■ **DATA**
* * *

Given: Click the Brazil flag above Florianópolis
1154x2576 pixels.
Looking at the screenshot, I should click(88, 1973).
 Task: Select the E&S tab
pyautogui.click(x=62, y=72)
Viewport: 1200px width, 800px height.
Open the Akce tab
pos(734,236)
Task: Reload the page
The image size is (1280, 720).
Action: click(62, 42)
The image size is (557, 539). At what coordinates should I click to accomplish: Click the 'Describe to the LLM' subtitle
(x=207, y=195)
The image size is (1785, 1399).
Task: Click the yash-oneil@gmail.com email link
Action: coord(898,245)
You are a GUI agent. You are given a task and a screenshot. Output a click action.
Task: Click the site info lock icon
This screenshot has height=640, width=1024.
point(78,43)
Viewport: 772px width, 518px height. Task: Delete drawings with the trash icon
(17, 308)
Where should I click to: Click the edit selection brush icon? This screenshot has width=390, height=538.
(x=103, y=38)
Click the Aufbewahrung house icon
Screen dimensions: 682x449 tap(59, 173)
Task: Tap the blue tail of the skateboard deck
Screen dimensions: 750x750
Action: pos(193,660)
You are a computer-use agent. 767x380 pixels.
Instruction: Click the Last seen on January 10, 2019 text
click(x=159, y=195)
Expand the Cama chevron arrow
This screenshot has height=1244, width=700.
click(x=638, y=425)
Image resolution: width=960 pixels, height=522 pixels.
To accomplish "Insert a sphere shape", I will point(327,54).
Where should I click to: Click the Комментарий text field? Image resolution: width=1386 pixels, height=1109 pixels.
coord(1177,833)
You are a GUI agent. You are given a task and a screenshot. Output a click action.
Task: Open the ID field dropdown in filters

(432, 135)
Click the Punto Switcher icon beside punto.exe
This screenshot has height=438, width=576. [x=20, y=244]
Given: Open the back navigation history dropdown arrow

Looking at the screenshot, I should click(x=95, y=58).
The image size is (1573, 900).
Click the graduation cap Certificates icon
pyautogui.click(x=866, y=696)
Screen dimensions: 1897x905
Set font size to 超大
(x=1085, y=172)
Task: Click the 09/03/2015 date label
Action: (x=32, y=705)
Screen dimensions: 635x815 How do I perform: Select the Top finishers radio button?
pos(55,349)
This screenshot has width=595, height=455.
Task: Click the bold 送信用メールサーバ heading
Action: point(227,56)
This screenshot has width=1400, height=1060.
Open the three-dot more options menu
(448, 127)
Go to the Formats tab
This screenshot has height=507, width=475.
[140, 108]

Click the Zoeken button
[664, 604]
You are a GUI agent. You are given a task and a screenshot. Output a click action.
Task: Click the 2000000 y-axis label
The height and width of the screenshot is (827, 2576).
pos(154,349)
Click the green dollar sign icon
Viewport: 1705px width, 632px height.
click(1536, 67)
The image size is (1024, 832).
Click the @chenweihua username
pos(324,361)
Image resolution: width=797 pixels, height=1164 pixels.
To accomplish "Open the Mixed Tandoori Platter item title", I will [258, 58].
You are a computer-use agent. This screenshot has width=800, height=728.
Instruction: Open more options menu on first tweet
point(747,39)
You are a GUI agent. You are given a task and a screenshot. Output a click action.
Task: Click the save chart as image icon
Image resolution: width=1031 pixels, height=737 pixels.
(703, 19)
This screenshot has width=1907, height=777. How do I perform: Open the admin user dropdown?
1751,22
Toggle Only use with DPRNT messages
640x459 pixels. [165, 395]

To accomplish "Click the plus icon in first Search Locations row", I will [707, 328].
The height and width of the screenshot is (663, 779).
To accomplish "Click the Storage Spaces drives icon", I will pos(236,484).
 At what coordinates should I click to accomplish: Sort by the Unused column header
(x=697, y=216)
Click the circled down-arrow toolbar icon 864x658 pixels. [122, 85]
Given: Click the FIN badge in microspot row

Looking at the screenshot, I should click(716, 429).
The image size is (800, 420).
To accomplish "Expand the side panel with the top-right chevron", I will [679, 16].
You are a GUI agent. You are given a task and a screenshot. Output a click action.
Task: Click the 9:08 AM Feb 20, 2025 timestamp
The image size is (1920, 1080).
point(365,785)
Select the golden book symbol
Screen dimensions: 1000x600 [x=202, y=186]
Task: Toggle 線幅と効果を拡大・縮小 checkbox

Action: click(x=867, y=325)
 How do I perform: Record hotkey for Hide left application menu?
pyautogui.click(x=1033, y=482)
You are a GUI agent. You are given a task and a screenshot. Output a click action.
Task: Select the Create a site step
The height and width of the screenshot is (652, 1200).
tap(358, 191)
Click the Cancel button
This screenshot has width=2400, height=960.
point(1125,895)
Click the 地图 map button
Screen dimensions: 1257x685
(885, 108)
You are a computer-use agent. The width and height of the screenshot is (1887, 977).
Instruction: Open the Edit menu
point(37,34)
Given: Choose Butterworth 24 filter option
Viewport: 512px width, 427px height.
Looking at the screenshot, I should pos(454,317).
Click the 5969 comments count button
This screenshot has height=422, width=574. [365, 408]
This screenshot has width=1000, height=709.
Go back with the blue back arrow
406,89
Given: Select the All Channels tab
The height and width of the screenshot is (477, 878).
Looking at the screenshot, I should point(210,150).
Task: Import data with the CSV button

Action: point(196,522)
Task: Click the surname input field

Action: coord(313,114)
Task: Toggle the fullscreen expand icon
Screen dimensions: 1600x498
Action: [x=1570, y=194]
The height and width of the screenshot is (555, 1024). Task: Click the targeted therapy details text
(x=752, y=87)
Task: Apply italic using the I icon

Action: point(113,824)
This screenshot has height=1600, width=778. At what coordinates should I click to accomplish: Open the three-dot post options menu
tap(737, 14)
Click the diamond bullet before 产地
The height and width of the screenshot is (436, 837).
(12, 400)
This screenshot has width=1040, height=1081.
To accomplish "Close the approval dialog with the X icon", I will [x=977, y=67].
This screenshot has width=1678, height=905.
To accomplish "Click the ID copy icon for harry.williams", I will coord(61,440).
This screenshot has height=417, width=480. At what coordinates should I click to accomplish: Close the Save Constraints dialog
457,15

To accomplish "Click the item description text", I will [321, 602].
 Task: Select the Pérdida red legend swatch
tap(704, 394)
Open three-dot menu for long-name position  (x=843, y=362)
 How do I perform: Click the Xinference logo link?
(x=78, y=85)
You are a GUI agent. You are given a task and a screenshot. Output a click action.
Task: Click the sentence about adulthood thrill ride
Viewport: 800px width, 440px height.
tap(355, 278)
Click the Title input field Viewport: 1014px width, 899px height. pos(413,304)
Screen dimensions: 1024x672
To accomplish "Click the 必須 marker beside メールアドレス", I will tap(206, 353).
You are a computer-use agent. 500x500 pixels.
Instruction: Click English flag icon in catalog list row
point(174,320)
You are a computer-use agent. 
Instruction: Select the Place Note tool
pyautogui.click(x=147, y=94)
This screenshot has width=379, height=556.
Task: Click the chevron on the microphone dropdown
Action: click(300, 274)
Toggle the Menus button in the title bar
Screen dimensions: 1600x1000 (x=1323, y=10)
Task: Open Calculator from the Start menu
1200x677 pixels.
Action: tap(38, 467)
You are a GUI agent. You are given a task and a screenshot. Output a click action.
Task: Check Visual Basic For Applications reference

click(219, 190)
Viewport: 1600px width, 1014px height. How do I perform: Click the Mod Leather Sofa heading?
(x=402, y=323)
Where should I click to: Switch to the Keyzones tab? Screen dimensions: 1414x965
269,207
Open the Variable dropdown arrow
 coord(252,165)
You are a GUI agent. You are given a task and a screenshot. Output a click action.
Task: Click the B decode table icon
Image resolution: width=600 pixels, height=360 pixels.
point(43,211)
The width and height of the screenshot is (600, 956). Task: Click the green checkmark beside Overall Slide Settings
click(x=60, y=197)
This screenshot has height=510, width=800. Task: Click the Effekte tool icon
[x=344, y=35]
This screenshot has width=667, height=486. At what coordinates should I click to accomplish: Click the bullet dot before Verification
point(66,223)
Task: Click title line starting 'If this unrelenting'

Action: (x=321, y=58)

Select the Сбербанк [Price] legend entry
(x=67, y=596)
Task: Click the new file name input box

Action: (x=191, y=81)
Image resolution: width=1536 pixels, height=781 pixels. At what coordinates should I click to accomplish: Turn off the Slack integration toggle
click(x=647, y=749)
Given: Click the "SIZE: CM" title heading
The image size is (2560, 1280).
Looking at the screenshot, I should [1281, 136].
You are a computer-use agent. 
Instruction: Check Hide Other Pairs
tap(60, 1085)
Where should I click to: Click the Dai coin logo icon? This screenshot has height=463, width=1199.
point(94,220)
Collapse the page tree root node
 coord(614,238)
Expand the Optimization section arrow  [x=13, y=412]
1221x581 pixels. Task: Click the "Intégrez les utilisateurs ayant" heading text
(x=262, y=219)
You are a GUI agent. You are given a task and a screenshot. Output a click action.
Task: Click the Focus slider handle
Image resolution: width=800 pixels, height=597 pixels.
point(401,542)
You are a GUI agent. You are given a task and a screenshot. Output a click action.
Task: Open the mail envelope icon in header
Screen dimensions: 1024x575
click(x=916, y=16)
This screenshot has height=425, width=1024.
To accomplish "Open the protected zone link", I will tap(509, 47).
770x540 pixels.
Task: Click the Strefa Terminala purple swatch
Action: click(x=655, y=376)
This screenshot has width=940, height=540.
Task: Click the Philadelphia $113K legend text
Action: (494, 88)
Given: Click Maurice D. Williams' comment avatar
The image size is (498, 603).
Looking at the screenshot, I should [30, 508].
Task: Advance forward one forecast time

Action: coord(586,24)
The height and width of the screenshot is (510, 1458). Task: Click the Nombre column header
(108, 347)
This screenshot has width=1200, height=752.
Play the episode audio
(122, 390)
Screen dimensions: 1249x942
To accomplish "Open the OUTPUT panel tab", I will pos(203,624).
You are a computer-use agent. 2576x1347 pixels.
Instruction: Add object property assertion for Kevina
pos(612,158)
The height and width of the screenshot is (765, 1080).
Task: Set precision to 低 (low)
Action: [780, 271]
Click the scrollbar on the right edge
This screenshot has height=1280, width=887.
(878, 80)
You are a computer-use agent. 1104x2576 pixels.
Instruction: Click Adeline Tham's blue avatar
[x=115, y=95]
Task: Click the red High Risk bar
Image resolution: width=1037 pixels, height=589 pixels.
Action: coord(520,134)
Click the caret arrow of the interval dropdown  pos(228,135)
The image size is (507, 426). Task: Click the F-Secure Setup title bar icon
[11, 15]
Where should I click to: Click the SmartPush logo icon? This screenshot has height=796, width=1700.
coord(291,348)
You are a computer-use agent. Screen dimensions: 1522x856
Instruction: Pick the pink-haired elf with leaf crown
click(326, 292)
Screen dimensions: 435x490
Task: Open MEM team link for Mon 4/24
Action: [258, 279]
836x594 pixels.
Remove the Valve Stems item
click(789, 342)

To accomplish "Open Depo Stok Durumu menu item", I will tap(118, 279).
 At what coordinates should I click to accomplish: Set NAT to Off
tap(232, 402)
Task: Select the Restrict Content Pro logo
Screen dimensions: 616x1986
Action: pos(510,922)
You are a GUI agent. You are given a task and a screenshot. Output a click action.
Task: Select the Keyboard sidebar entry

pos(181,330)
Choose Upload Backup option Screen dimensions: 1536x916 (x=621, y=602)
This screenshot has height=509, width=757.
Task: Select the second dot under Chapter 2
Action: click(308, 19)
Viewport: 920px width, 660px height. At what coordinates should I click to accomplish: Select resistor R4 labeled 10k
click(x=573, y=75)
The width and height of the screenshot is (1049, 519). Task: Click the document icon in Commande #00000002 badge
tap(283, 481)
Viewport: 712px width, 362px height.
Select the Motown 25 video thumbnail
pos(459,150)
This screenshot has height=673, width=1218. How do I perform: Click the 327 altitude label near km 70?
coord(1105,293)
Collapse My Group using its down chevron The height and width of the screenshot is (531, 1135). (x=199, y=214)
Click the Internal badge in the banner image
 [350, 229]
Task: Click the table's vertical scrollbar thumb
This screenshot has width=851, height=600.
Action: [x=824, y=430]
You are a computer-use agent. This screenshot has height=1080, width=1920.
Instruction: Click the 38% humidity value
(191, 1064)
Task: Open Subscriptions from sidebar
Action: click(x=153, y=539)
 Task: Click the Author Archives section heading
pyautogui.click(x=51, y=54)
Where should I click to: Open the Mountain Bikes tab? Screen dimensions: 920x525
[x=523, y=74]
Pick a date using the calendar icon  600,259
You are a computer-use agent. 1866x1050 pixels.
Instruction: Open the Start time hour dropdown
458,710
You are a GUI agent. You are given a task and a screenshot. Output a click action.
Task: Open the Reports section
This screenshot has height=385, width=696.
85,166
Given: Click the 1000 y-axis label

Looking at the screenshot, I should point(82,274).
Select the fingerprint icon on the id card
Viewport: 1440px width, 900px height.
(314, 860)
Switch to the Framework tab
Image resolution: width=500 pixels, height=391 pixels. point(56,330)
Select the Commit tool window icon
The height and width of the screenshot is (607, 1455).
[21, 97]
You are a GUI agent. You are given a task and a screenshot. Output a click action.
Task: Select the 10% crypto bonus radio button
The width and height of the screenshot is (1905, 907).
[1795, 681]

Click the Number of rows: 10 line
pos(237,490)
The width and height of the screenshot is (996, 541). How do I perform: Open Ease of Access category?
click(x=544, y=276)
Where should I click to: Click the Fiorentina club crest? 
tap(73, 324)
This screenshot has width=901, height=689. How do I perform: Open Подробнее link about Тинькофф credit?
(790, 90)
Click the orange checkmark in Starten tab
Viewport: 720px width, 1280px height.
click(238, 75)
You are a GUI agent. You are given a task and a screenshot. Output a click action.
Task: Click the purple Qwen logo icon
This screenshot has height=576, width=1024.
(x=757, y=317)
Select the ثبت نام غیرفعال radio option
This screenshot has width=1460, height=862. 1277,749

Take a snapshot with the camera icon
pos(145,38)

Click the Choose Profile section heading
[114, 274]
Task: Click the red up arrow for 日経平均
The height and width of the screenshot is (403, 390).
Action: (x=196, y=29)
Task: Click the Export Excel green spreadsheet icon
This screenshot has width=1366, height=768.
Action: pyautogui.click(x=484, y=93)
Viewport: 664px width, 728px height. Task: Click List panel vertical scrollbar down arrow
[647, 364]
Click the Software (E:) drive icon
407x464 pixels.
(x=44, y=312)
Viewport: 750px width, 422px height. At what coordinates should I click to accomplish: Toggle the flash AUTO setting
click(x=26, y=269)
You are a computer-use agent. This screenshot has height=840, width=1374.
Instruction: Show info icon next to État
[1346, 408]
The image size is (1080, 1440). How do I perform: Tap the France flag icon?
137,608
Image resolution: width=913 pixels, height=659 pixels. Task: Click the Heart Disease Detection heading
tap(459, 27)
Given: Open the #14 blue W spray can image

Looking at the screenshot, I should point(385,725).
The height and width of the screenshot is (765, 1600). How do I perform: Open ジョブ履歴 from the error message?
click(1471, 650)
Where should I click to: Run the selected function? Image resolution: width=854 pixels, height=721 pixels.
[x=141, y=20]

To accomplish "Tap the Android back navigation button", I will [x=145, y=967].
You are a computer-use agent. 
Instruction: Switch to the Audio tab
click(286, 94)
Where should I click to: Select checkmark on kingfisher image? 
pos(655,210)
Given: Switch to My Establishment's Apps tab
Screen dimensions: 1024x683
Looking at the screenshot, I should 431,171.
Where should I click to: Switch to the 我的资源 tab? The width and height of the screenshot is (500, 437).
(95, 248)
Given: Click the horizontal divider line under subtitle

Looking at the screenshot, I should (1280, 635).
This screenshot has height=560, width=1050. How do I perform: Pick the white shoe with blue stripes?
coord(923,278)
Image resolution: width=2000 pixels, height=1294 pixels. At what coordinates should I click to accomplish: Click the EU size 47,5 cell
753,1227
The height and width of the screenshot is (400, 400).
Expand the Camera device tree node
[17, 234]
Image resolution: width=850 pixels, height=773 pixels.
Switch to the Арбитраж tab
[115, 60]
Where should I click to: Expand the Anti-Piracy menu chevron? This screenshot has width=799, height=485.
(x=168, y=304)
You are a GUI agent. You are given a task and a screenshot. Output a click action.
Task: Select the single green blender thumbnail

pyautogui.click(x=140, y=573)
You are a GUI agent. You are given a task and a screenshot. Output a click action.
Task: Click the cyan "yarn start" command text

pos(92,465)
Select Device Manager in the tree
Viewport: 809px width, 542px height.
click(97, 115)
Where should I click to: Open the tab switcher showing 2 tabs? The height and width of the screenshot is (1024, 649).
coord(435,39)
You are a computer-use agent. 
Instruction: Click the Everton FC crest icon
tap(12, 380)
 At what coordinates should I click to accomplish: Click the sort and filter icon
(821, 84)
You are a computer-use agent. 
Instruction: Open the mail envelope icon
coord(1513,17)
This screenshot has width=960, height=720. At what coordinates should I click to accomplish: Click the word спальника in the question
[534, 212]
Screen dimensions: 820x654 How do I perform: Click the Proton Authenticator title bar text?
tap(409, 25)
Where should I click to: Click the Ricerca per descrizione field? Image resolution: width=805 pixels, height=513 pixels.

* * *

■ **WHAT THIS TASK INVOLVES**
Look for the word "table" in the data, then return every line that contains it.

■ **RESULT OF THE EXERCISE**
Task: Click the B decode table icon
Task: Click the table's vertical scrollbar thumb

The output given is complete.